▶ **DIRECTIONS FOR THIS TASK**
Examine the entries and show every line in which the word "thumbnail" is found.

▶ **DATA PROVIDED**

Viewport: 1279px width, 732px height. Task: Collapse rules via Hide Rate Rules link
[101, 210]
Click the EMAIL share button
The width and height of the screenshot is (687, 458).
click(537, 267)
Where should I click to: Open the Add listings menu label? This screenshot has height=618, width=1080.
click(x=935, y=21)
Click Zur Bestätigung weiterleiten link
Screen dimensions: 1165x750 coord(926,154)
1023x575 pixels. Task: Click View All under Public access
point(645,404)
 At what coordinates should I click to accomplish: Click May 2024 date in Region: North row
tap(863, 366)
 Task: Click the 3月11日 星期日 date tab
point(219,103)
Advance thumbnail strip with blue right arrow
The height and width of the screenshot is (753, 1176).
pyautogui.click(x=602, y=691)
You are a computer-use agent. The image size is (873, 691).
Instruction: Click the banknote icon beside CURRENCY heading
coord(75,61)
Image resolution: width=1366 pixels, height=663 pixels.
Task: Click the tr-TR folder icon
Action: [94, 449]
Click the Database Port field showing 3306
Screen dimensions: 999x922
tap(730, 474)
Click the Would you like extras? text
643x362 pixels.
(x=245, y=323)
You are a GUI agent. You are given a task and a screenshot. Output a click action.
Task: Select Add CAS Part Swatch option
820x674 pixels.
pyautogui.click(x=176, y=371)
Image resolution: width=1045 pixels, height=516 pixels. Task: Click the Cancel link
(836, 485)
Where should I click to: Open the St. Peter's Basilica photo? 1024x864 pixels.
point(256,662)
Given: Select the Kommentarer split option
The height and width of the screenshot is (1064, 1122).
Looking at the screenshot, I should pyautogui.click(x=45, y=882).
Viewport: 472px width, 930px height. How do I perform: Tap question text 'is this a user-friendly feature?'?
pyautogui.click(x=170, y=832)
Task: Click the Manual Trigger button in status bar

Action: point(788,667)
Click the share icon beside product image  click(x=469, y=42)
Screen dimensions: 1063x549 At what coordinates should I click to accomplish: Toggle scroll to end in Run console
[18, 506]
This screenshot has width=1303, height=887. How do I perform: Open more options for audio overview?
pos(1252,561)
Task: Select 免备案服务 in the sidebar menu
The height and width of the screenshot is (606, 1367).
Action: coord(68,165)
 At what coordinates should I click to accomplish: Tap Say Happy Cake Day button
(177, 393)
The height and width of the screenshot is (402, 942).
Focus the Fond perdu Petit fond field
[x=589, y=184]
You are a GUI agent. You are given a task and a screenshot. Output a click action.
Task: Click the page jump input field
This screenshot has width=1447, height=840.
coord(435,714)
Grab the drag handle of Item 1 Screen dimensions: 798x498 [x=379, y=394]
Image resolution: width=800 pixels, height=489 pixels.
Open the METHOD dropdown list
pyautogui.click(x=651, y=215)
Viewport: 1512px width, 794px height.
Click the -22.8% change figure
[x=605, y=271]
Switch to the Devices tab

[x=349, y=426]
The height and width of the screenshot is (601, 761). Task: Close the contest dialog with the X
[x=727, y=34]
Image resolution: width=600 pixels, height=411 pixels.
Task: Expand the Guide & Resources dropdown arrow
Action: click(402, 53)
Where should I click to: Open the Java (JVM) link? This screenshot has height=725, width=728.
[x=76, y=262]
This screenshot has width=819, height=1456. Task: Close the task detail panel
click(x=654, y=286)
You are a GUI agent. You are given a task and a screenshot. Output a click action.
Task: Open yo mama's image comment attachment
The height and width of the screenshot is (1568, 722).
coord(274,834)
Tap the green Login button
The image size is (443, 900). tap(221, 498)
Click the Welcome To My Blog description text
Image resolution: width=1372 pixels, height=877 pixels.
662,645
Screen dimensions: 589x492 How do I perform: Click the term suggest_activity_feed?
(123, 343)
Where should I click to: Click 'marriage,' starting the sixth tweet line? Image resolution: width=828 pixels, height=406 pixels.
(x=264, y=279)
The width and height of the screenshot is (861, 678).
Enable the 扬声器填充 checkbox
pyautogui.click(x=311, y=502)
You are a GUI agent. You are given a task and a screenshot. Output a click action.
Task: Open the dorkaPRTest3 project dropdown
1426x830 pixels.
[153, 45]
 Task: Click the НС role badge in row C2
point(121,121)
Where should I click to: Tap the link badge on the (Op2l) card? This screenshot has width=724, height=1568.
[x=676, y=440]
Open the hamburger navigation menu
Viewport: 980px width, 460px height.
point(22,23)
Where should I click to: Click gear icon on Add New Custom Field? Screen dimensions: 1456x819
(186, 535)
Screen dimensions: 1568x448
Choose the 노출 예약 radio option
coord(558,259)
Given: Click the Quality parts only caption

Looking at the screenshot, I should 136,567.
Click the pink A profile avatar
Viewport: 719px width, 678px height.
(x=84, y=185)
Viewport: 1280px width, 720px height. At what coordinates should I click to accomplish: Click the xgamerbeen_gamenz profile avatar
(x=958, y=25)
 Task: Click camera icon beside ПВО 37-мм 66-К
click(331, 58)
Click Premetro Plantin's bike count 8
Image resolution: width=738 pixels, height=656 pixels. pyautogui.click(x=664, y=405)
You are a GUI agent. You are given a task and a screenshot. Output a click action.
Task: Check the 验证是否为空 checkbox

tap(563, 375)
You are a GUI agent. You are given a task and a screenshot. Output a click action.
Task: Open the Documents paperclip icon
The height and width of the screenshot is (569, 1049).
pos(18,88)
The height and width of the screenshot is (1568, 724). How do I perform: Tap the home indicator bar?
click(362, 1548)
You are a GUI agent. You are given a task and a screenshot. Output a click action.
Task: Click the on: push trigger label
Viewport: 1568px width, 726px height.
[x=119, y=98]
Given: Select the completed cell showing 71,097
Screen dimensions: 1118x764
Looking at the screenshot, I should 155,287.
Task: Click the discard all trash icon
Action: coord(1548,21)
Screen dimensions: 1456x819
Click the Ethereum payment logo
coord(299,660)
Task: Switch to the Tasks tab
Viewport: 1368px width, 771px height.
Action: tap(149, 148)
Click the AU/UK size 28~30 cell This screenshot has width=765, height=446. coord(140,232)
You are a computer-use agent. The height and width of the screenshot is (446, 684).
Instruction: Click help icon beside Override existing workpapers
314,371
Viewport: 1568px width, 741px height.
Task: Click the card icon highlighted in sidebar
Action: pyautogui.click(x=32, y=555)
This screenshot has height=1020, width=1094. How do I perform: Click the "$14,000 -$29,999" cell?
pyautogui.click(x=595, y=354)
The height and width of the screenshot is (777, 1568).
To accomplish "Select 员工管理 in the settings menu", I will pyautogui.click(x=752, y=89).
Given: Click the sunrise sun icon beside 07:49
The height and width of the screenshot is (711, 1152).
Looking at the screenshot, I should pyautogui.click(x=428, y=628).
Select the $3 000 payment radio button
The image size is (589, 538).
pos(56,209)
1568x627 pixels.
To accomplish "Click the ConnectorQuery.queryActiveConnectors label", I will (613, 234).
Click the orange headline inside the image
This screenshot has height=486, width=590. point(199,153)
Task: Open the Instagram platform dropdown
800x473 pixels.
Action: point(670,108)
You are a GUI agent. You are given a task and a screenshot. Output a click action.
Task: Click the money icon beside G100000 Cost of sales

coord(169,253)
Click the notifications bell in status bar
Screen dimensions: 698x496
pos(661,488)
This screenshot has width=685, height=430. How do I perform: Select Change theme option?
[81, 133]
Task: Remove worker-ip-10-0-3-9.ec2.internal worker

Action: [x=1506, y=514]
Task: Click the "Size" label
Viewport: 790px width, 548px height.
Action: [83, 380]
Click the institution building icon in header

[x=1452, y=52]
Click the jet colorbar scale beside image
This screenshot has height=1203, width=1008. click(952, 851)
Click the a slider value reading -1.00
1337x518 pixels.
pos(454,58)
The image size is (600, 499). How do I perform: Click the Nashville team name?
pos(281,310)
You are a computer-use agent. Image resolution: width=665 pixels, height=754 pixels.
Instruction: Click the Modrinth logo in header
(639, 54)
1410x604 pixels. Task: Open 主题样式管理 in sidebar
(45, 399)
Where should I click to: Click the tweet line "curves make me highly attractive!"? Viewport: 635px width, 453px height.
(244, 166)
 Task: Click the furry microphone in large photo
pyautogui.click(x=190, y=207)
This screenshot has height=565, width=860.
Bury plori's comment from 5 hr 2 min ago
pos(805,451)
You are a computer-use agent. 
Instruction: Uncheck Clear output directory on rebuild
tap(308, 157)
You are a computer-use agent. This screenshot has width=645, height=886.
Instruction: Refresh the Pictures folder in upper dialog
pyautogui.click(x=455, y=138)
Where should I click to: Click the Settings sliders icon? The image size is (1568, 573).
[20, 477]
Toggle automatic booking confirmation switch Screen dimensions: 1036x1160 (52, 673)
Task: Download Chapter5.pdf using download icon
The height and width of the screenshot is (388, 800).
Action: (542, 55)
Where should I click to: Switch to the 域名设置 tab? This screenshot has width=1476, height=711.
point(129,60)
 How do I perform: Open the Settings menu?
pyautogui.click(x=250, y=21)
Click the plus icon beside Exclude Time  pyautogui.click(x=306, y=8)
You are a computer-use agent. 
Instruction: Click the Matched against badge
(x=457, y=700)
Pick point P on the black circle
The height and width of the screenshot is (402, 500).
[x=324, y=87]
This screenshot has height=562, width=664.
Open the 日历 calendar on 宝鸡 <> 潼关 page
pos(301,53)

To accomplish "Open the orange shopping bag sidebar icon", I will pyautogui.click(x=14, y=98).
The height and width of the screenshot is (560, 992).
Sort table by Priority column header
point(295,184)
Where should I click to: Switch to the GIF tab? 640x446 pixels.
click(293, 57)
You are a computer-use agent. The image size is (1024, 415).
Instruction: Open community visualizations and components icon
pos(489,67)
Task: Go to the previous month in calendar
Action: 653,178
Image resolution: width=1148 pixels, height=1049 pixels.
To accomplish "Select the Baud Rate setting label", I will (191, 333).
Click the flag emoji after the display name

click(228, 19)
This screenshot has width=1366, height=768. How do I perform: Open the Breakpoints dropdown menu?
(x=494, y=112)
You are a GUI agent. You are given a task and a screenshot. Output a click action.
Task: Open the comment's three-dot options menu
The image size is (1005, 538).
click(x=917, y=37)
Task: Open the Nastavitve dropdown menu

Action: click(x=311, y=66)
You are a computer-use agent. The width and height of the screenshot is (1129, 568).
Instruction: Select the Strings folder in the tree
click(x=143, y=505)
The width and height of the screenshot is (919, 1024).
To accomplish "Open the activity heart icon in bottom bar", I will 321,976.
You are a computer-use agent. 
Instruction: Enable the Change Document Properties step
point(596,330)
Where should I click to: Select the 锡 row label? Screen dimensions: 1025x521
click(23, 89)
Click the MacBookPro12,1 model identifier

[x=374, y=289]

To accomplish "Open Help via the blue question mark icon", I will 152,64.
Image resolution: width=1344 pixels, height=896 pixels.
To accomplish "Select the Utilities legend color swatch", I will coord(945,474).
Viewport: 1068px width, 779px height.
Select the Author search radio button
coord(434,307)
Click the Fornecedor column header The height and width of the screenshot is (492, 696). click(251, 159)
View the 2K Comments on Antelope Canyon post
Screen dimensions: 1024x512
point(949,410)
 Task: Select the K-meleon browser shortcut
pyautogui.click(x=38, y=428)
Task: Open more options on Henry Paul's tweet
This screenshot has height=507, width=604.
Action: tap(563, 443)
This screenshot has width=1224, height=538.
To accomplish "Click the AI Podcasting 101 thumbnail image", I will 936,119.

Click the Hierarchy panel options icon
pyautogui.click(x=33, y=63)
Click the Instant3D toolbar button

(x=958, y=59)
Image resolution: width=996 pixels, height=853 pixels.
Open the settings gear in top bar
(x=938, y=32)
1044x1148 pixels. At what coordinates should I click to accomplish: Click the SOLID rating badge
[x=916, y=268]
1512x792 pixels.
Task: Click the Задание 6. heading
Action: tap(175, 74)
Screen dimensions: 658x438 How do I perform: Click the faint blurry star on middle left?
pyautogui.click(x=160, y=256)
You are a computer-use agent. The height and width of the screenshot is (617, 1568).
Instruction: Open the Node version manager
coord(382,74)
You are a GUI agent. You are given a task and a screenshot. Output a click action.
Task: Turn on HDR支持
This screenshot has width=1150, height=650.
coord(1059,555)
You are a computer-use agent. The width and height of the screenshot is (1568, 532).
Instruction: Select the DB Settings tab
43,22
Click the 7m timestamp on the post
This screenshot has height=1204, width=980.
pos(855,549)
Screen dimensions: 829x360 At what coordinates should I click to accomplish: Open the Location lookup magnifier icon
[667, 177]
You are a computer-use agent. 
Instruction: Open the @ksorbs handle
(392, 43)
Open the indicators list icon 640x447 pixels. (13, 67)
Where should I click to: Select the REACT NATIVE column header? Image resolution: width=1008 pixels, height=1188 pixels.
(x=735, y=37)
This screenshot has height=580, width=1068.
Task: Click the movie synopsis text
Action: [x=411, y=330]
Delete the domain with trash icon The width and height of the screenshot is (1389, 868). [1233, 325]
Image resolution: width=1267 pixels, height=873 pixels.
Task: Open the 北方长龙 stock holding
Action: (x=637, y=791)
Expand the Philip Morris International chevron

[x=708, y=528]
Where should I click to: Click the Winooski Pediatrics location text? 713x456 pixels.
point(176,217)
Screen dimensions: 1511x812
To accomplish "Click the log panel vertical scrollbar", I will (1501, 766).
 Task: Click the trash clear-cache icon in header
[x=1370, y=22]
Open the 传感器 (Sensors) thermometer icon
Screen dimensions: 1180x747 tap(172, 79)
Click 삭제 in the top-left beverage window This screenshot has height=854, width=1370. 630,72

▶ **ANSWER TO THE PROBLEM**
Advance thumbnail strip with blue right arrow
To accomplish "Click the AI Podcasting 101 thumbnail image", I will 936,119.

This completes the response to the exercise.